The following figure illustrates a high-level overview of an SM-BC deployment.

SnapMirror Business Continuity workflow

The diagram shows an enterprise application that is hosted on an storage VM (SVM) at the primary data center. The SVM contains five volumes, three of which are part of a consistency group. The three volumes in the consistency group are mirrored to a secondary data center. In normal circumstances, all write operations are performed to the primary data center; in effect, this data center serves as the source for I/O operations, while the secondary data center serves as a destination.

In the event of a disaster scenario at the primary data center, the ONTAP Mediator will direct the secondary data center to act as the primary, serving all I/O operations. Only the volumes that are mirrored in the consistency group will be served. Any operations pertaining to the other two volumes on the SVM will be affected by the disaster event.

Essential concepts

Understanding the following terms will help you deploy SM-BC.

Consistency group

A consistency group is a collection of volumes or LUNs that provide a write-order consistency guarantee for the application workload that needs to be protected for business continuity. A consistency group ensures all volumes of this data set are quiesced and then snapped at the same point in time, providing a data-consistent restore point across volumes for that data set.

In SM-BC, you will create a primary and secondary consistency group for replication and data protection. The secondary consistency group will serve your data in the event of a disruption.

To learn more about consistency groups, see Consistency groups overview.

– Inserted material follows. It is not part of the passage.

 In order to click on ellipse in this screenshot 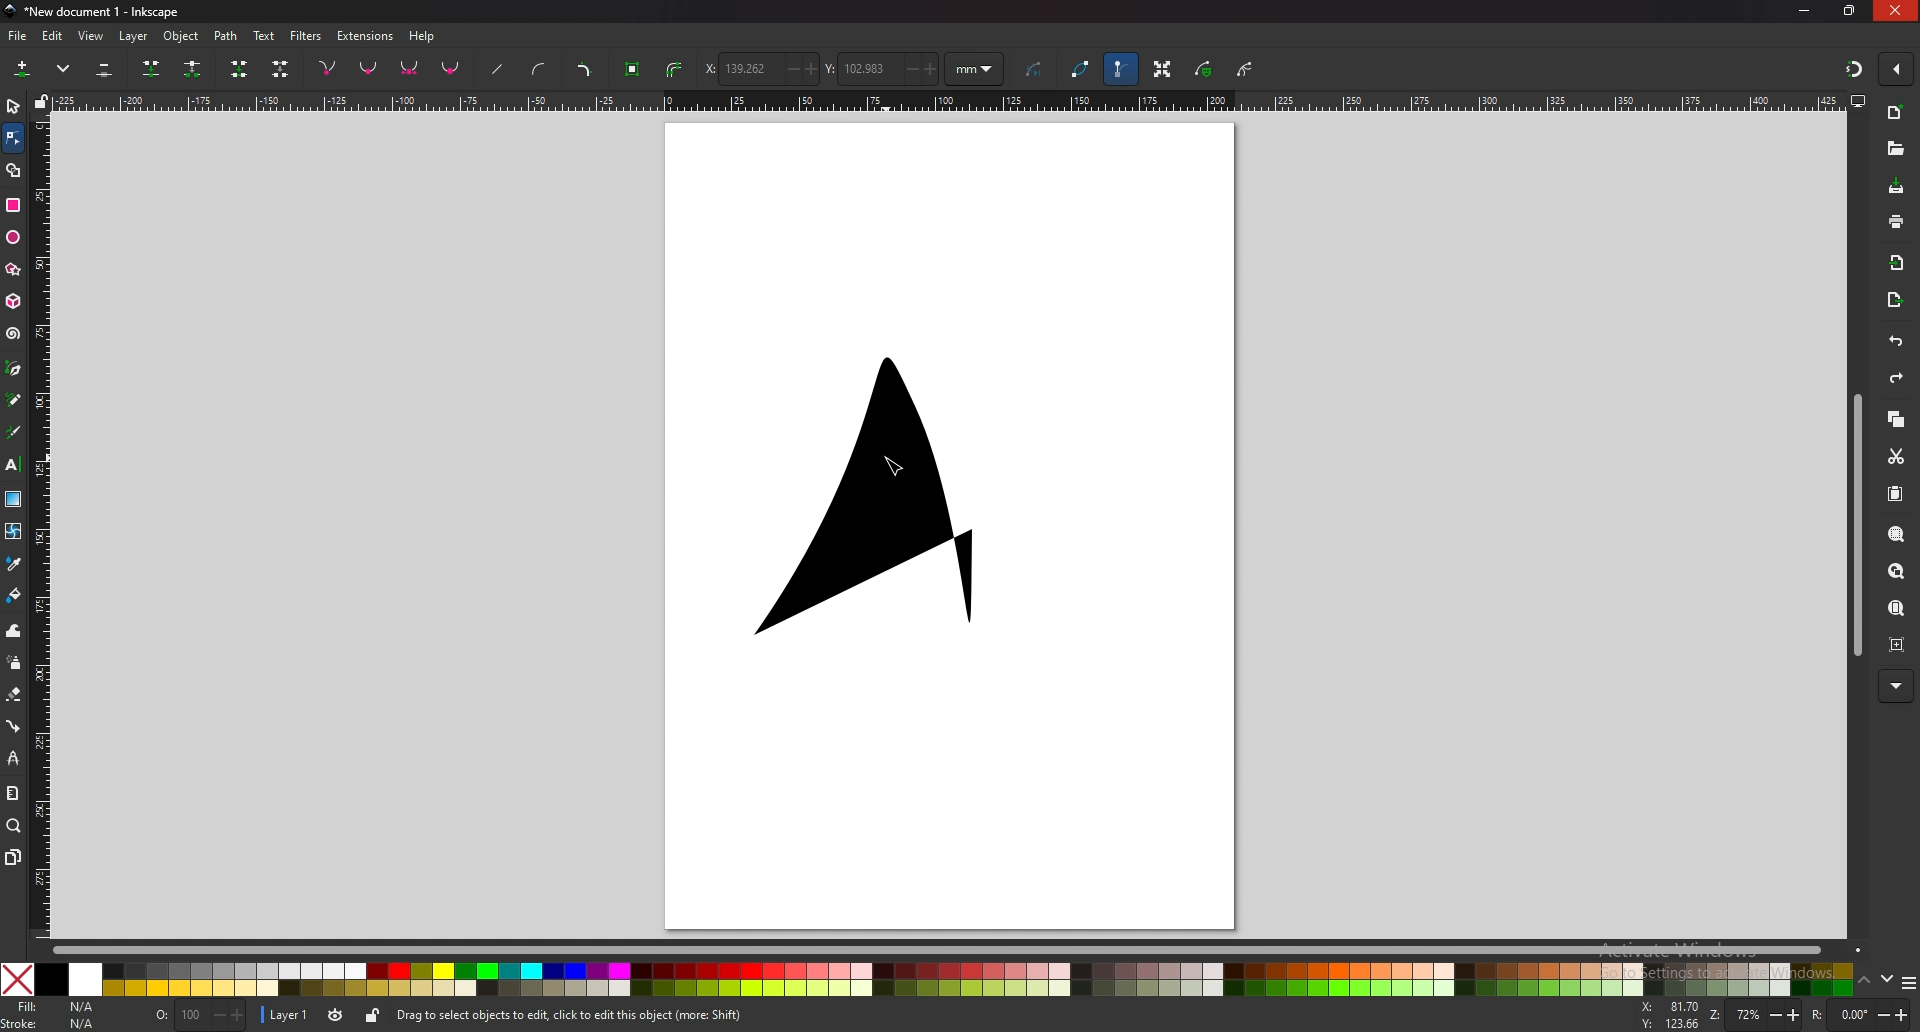, I will do `click(14, 235)`.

An individual volume or LUN that is part of a consistency group, which is protected by the SM-BC relationship.

ONTAP Mediator

The ONTAP Mediators monitors the two ONTAP clusters and orchestrates failover in case your primary storage system fails. With the ONTAP Mediator, your application automatically reconnects to the resources in the secondary storage system.

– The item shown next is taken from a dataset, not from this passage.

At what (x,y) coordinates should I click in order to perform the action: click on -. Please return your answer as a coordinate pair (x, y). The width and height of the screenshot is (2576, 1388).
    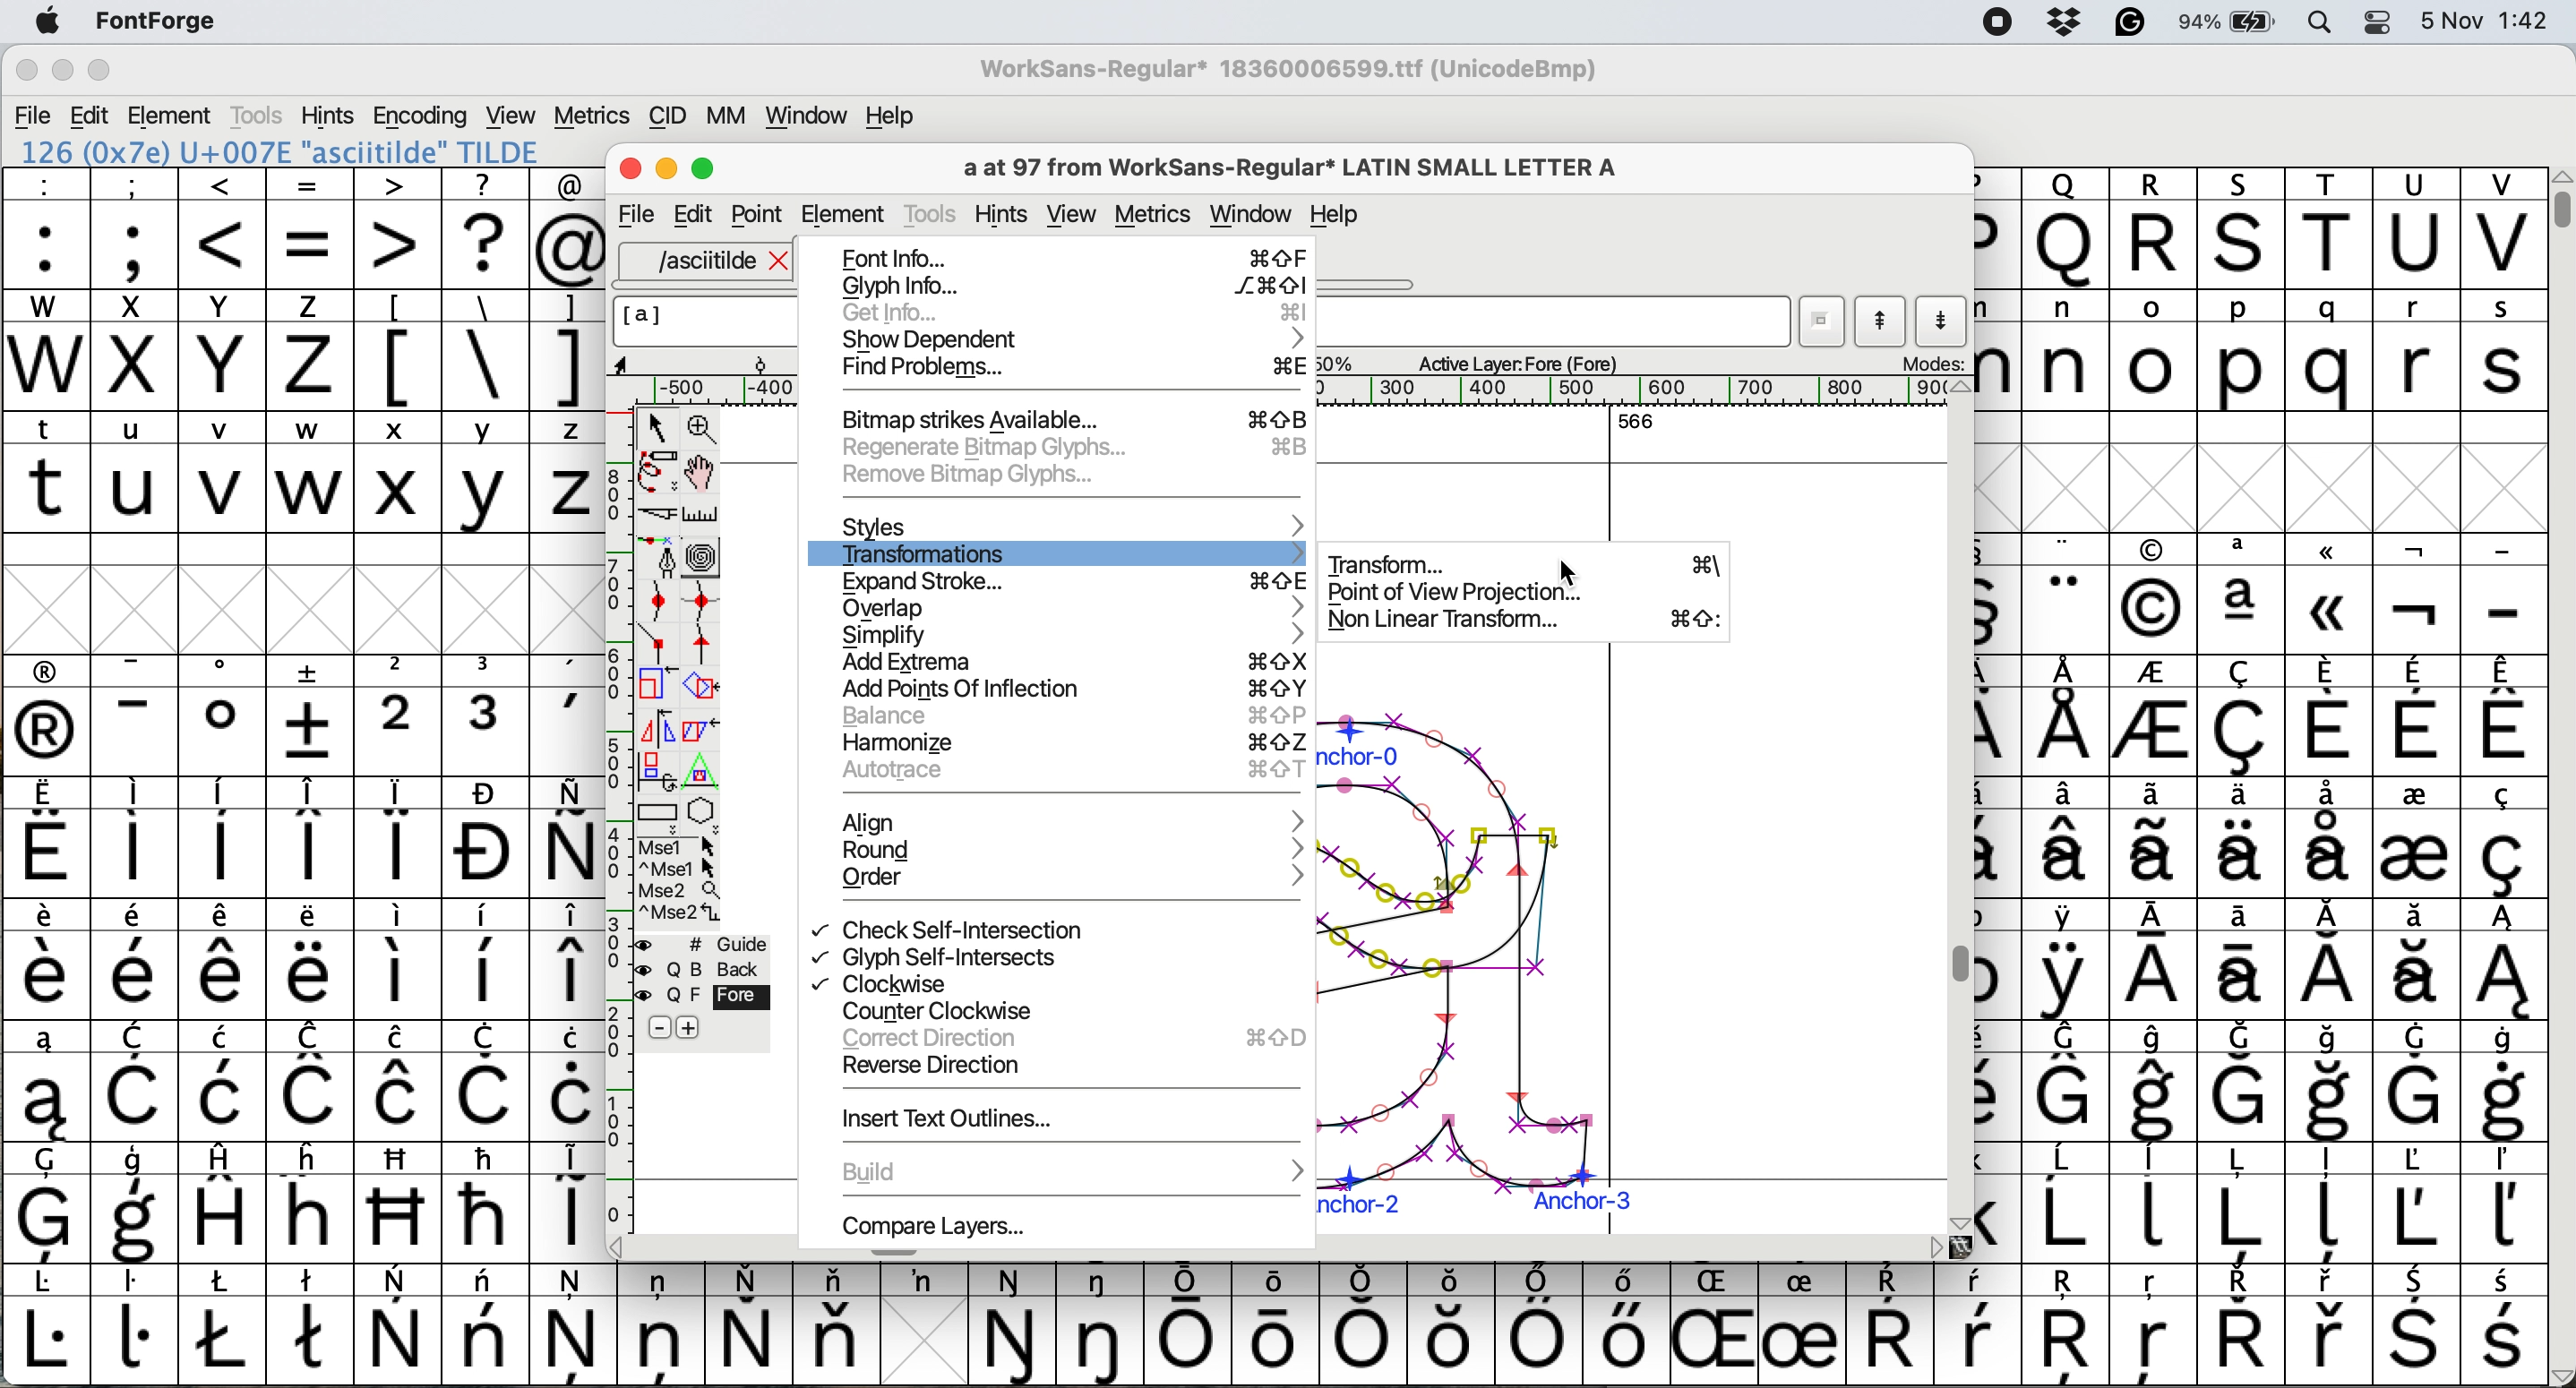
    Looking at the image, I should click on (2504, 596).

With the ONTAP Mediator’s health information, clusters can differentiate between intercluster LIF failure and site failure. When the site goes down, ONTAP Mediator passes on the health information to the peer cluster on demand, facilitating the peer cluster to failover.

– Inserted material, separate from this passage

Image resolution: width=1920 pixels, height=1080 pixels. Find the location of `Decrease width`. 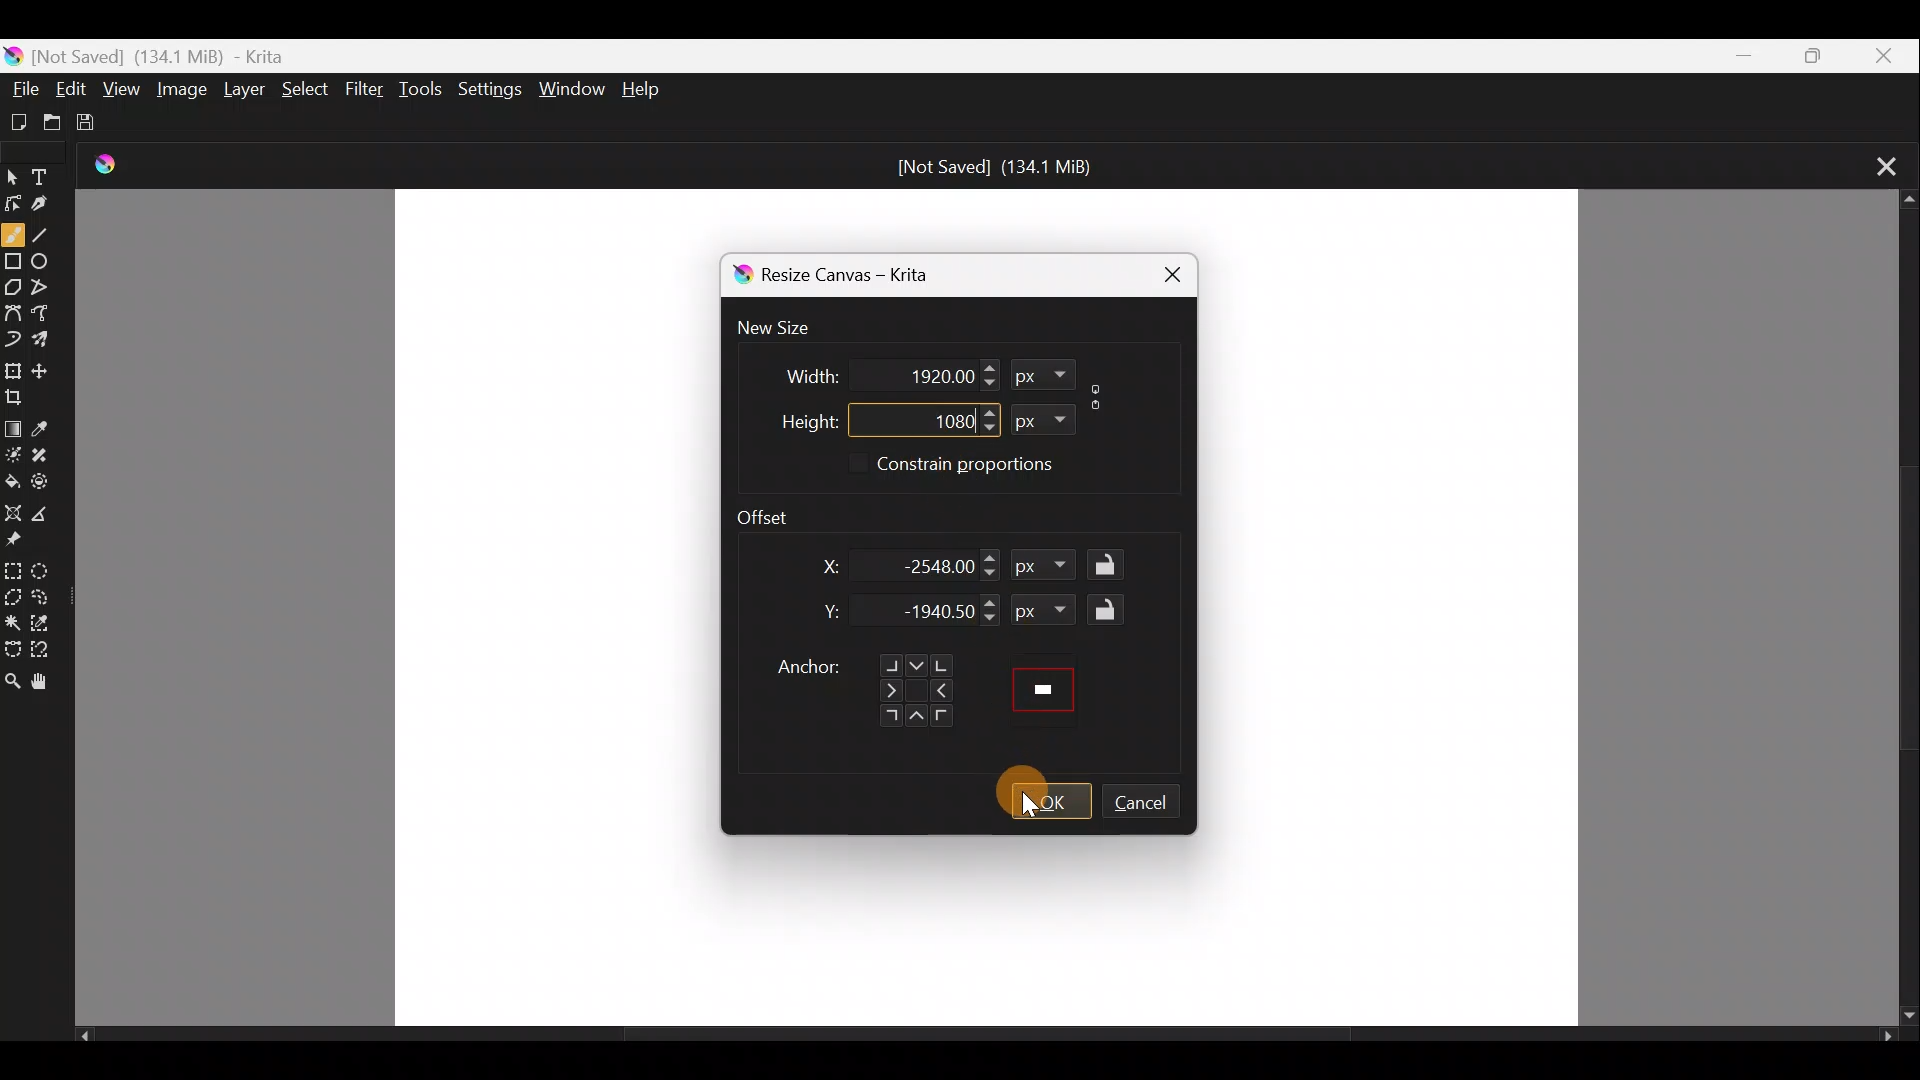

Decrease width is located at coordinates (988, 383).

Learn more about the ONTAP Mediator.

Planned failover

A manual operation to change the roles of copies in a SM-BC relationship. The primary sites becomes the secondary, and the secondary becomes the primary.

Automatic unplanned failover (AUFO)

An automatic operation to perform a failover to the mirror copy. The operation requires assistance from Mediator to detect that the primary copy is unavailable.

Out of Sync (OOS)

When the application I/O is not replicating to the secondary storage system, it will be reported as out of sync. An out of sync status means the secondary volumes are not synchronized with the primary (source) and that SnapMirror replication is not occurring.

If the mirror state is Snapmirrored, this indicates a transfer failure or failure due to an unsupported operation.

Zero RPO

RPO stands for recovery point objective, which is the amount of data loss deemed acceptable during a given time period. Zero RPO signifies that no data loss is acceptable.

Zero RTO

RTO stands for recovery time objective, which is the amount of time that is deemed acceptable for an application to return to normal operations following an outage, failure, or other data loss event. Zero RTO signifies that no amount of downtime is acceptable.